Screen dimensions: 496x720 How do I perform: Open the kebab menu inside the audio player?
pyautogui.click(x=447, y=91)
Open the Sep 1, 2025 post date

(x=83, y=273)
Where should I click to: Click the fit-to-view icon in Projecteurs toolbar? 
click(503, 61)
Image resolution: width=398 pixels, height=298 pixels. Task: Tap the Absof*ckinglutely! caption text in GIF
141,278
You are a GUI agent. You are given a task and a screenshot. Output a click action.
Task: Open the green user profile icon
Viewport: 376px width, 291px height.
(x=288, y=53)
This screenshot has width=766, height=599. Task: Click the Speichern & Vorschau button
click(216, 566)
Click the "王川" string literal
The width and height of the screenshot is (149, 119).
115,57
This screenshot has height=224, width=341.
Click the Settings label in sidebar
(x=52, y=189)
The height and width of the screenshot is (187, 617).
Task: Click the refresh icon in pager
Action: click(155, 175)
------------------------------------------------
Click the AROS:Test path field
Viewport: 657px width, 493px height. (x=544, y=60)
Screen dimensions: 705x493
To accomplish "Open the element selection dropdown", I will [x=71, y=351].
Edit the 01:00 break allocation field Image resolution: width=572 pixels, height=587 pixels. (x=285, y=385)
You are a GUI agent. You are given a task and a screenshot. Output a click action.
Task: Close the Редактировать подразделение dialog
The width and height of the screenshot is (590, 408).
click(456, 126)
------------------------------------------------
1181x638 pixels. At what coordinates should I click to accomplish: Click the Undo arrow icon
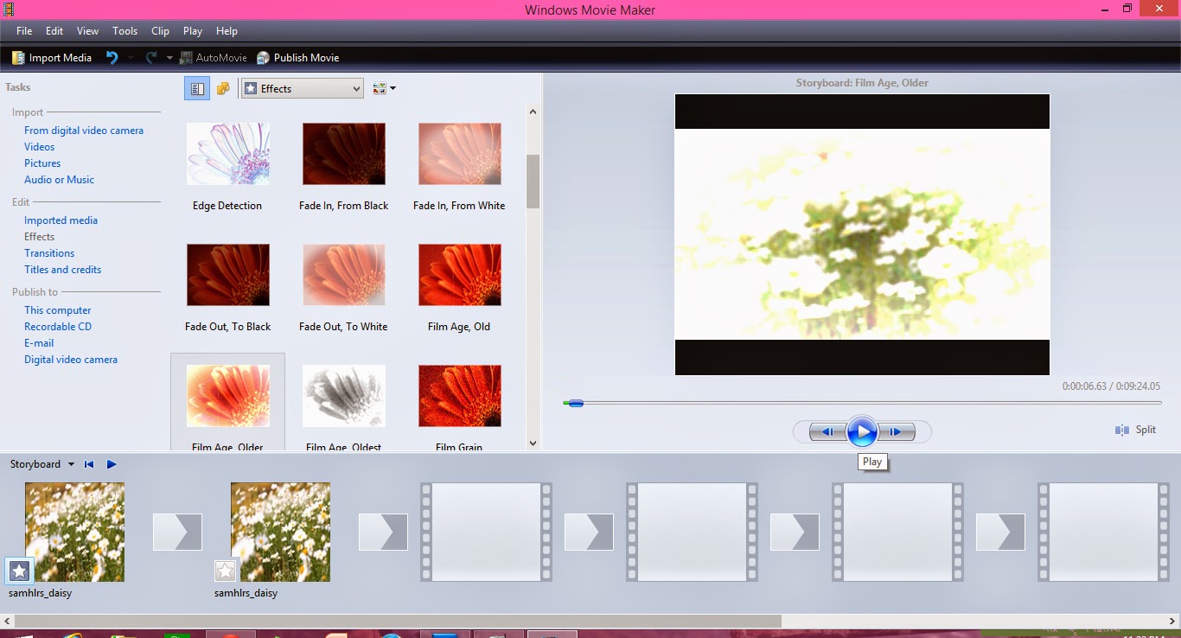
------------------------------------------------
*EXERCISE INSTRUCTIONS*: In the records above, find each line that mentions the string "accomplish", then copy it.

*SOLUTION TO THIS PROBLEM*:
To accomplish "Open the element selection dropdown", I will [x=71, y=351].
1181x638 pixels. At what coordinates should I click to accomplish: Click the Undo arrow icon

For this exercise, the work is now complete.